In this new order the rear guard was increased to forty-three vessels, and placed under the command of Don Alphonso de Leyva, who had orders to avoid skirmishing as much as possible, but to lose no opportunity of bringing on a general engagement, or decisive battle.

On the 2d of August, at daylight, the wind shifted to the northeast, whereupon the Spanish, being to windward, bore down upon the English under full sail. But the latter also squared away, and having the advantage of greater speed, refused, as before, to allow their enemy to close with them; so the engagement was without result, there being little loss on the part of the Spaniards, while the only Englishman killed was a Mr. Cock, who was bravely fighting the enemy in a small vessel of his own.

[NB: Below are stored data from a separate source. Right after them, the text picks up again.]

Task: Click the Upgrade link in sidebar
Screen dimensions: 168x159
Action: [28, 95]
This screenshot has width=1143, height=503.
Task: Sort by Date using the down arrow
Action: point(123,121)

Towards evening the wind backed to the west again, and the Armada once more continued its course toward Calais.

On the 3d of August there was a suspension of hostilities, and the Lord High Admiral received a supply of powder and ball, and a reinforcement of ships, and intended to attack the enemy in the middle of the night, but was prevented by a calm.

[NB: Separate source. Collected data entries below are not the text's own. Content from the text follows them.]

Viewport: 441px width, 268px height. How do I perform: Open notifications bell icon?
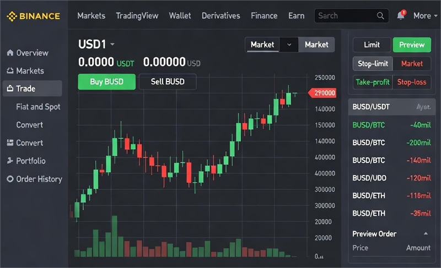(401, 16)
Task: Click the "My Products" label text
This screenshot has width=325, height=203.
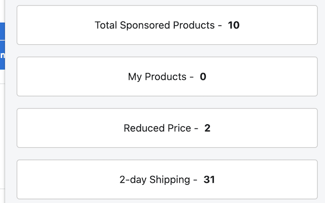Action: click(157, 77)
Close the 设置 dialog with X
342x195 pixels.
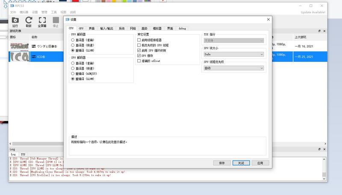click(x=268, y=20)
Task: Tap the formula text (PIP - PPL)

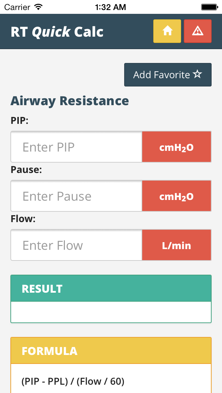Action: click(73, 381)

On the 4th, however, a straggler from the Spanish fleet was made prize of by the English.

This brought on a sharp engagement between the Spanish rear guard and the English advance, under Frobisher, which would have resulted in Frobisher’s capture had not Howard himself gone to the rescue, in the “Ark-Royal, followed by the Lion, the Bear, the Bull, the Elizabeth, and a great number of smaller vessels.” The fighting was for some time severe, but as soon as Frobisher was relieved, Howard, observing that the Duke was approaching, with the main body of the Spanish fleet, prudently gave the order to retire. It was, indeed, high time, for the Ark-Royal was so badly crippled that she had to be towed out of action.

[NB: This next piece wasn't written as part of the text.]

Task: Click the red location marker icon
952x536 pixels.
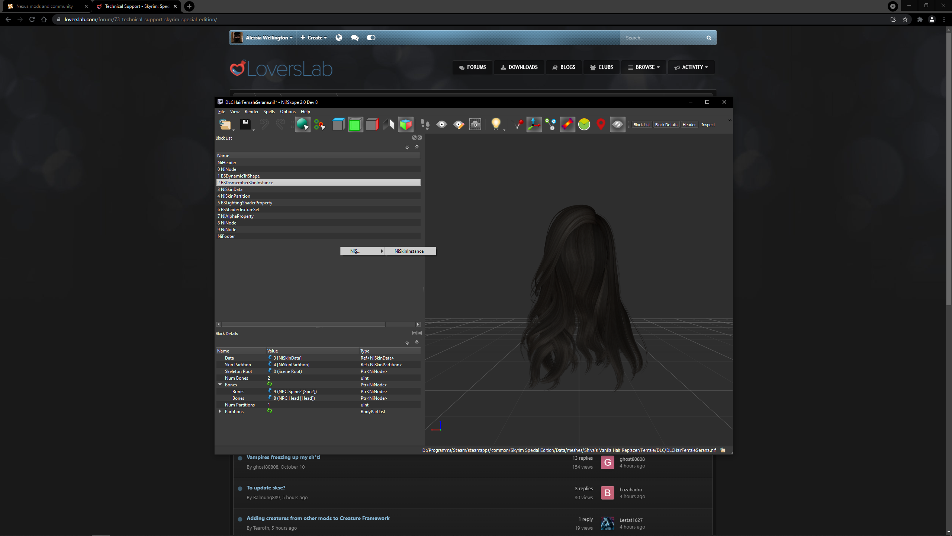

The Lord High Admiral afterwards knighted Lord Thomas Howard, Lord Sheffield, Townsend, Hawkins and Frobisher, for their gallantry on this occasion; but a convincing proof that the English had the worst of it in the encounter is the determination of a council of war “not to make any further attempt upon the enemy until they should be arrived in the Straits of Dover, where the Lord Henry Seymour and Sir William Winter were lying in wait for them.”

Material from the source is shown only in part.